But I am about to 'inherit' a boy just entering his teens. His Dad, a friend of mine, died almost 2 years ago and lately the boy has been drifting enough to worry some of the adults who know him. So his uncle asked if I would try to show him the ropes in a woodshop. In turn, his Mom asked if I would help him with his math.
He and his uncle will be here in a few days to begin and I'm wondering where I should start ...
I have spare PPE and some of the guys introduced him to welding last fall, so he is not a complete dufuss when it comes to following instructions -- in fact, he helped feed stock for me while I was working a crimping press to build a LONG wrought iron fence. He'll do what he is told.

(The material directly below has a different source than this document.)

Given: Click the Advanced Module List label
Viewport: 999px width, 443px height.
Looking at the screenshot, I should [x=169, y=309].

I have probably a ton (literally) of poplar 3x3x42's (shipping dunnage that has been jointed and planed) and 2-300 sq ft of cdx rejects (also dunnage) before we start touching the 'private stock'.
I also have roughly two cords of turning logs in various local hardwoods that we could re-saw for project wood.

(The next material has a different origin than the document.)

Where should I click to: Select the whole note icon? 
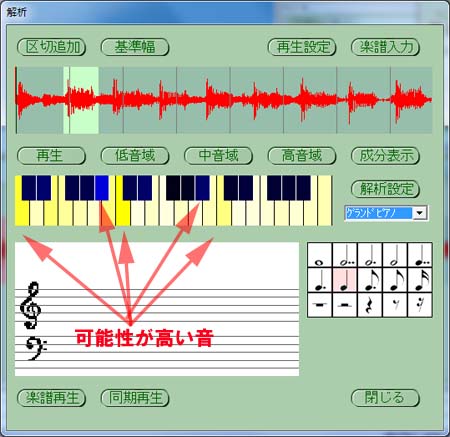[319, 255]
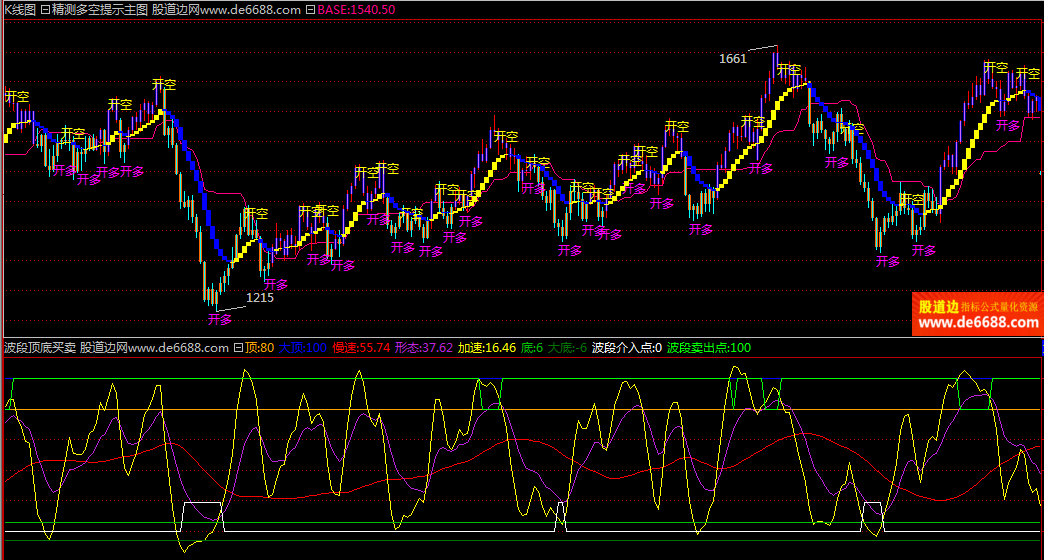Screen dimensions: 1044x560
Task: Collapse the box before 顶:80 in lower panel
Action: (x=238, y=348)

I want to work math, especially geometry and trig, into the projects so that they serve as tools to teach much more than slap-it-together wood work. I mean, I could cut the pieces of a birdhouse from a plank, give him a hammer and some nails and walk away ... but all he'd learn from that is to hate wood working.
I'd like to involve him in the planning part of setting up a cut on either the table saw or the bandsaw ... including starting with a mis-aligned machine (miter gage with the pointer moved?) and trouble-shooting the resulting error.

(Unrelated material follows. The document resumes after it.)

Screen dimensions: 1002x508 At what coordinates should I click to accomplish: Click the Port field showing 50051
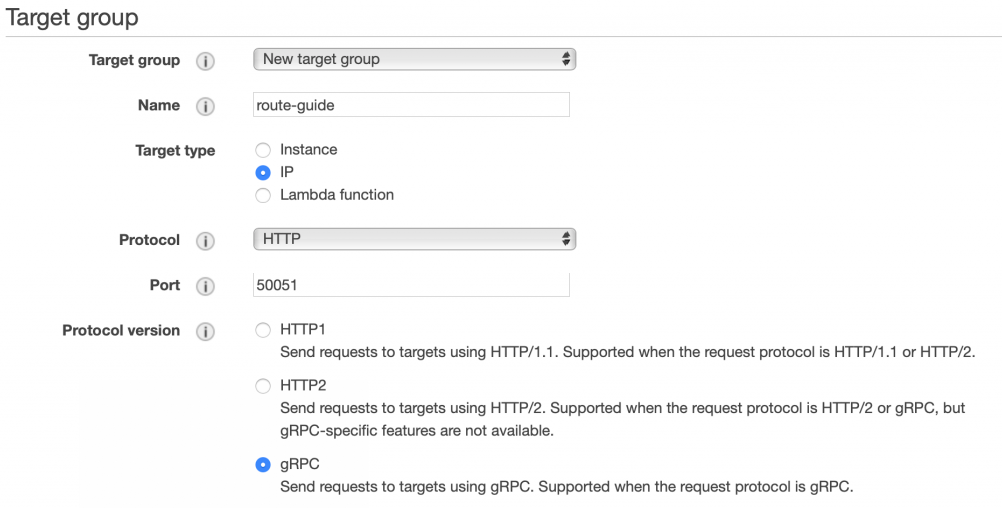[x=412, y=285]
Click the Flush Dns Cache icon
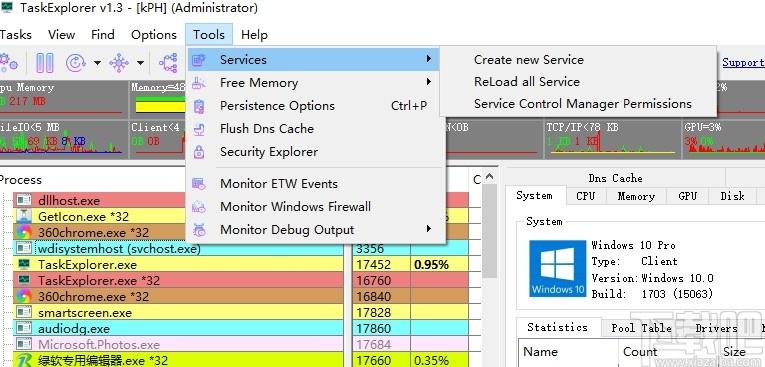This screenshot has height=367, width=765. pos(199,129)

I dunno ... mostly I'm just thinking in print, trying to get the creative juices flowing ... it has been a long time since I've had a boy under my wing.
The thing is ... although I have worked as a die-maker, I only have a couple years in the woodshop myself. Thus "The List" of what I don't know dwarfs the list of the things I am certain about. I can show him the math okay ... but I am still puzzling out the order of operations.
Y'all jump in here with your suggestions and thoughts just whenever you feel like ... I'm all ears.
Bill
--
Life is like playing a violin in public and learning the instrument as
one goes on.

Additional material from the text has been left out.